Wait What?!?! How could you write backwards like that?????

Hi Jackson, your two stack approach is much easier to compute area. When I first see this problem, I thought about stack and keep adding as long as me is larger than top of stack while content of stack is larger me, keep popping. But what I stuck was in your example, when index is 3 with values [1,3,2,1], I thought I have to compute all possible rectangles such that [1]=1, [2,1]=2, [3,2,1]=3, [1,3,2,1]=4, but no videos explain why I don't have to compute the rectangle between two indices [0, 3] and instead they just compute [1, 3] which means we always guarantee that area between indices [1, 3] always larger than indices [0, 3]. I don't understand how come area between [1, 3] always larger than [0, 3] ?

Simly Best tech video I ever seen.

great approach and great explaination i've seen so poor explainations. Yours is better than all others. i have a problem and i wish you could solve it in next videothat is "given a matrix of 0 an 1's how can you find maximum area rectangle?".

love your style. pls keep making more.

I had to solve this problem for a job that I applied and the company wanted I solve this problem in 15 o 30 minutes.

I don't understand this, how do you write so good backwards?

when you reached 2 at position 2 you poped 3(as it was bigger than 2)but then you pushed 2 to form a rect of 2*2. BUT when you reached 1 at position 3 you poped 2(as it was bigger than 1)but then you didn't pushed 1 to form rect of 1*3?? please explain..

2×2 is not a rectangle, its a square assuming that the length between each height is the same. so if the 2×2 happened to be saved as the largest, it would be the wrong answer. there would need to be a code somewhere that ignores the 2×2 because the length and width are the same.

Very nice. The code works. Thank you so much for making this video and explaining it so very well.

for a minute i forgot i'm studying....so many signature lines...even batman cried....i don't know much js...but i continued anyways......

could you please remove the music it does not add any value just noise

I think this is a good algo.

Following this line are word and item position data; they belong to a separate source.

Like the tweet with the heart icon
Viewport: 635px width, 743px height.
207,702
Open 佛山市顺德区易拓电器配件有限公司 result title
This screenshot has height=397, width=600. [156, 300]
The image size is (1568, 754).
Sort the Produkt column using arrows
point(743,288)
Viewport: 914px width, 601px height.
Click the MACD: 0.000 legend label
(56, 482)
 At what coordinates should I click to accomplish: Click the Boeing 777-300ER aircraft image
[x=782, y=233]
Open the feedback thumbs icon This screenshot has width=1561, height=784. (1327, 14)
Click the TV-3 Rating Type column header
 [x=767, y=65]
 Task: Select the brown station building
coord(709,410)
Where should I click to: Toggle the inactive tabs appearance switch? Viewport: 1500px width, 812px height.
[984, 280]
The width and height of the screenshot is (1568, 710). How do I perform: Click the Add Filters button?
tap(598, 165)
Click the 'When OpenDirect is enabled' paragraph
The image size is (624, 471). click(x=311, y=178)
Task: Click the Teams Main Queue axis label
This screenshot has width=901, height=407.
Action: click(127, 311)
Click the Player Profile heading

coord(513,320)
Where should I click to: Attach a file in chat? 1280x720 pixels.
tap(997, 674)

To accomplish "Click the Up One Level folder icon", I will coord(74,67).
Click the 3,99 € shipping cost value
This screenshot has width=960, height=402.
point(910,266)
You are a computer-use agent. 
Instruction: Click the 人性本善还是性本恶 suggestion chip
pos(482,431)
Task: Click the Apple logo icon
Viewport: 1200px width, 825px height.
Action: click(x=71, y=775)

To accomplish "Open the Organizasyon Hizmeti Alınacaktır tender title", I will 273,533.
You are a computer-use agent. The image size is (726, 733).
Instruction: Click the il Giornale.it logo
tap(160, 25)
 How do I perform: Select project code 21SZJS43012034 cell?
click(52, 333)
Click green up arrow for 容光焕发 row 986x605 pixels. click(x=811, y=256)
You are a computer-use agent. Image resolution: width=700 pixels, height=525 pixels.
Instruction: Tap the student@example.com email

But a hard interview question because I think the probability of coming up with this O(n) solution in the middle of an interview having never seen this problem is low.

My kids were in the room when I listened to this... Please give the warning first ...

man started the vid with "what up mothafuckas" LMFAO

Hey, thanks for the video. I have a quick question if you don't mind. When you went from 3 to 2, you only popped the top value from the height stack (since the rectangle at index 2 started from index 1). However, when you go from 2 to 1, you pop from both stacks. Can you explain why? From my understanding, there is still a rectangle from index 1 to index 3 with height 1. So what I have in the Position and Height stack when i = 5 is: P - H 4 - 2 1 - 1 0 - 1 Thanks!

I absolutely loved this! Really wonderful job explaining the problem and working out a solution!!

Today we're going to code using a "for loop", which is an ancient form of loop, used way before there was a foreach for everything!!! HAHAH! Why doesn't he make anymore of these??

I think hStack.push(h); pStack.push(tempPos); should happen only if popThatShit() was called, not necessarily if hStack.length === 0.

What happens if you replace the tempPos logic with pstack[-1]+1 when stack is not empty and let it be zero when stack is empty? Basically I am thinking the tempPos logic may be redundant. Am I wrong? In what cases does this not work if it doesn't?

If you use a Tuple you can just use 1 stack.

Thank you for your help and your vid is nice, but if you could name the stack as "Start Growing Positions" corresponding to the record in the "heights" stack, it would be easier to understand.

Great video performance! But from the algorithmic point of view I would suggested this (in pseudo code) maxArea = 0 for all l:listOfConnectedRectangles in listOfListOfConnectedRectangles do currentArea = width(l) * min(height of rectangles in l) maxArea = max( maxArea, currentArea ) end And ah well, yes, I would also need to specify how to derive listOfListOfConnectedRectangles. :) Anyway, this is a suggestion from the top of my hat, what do you think?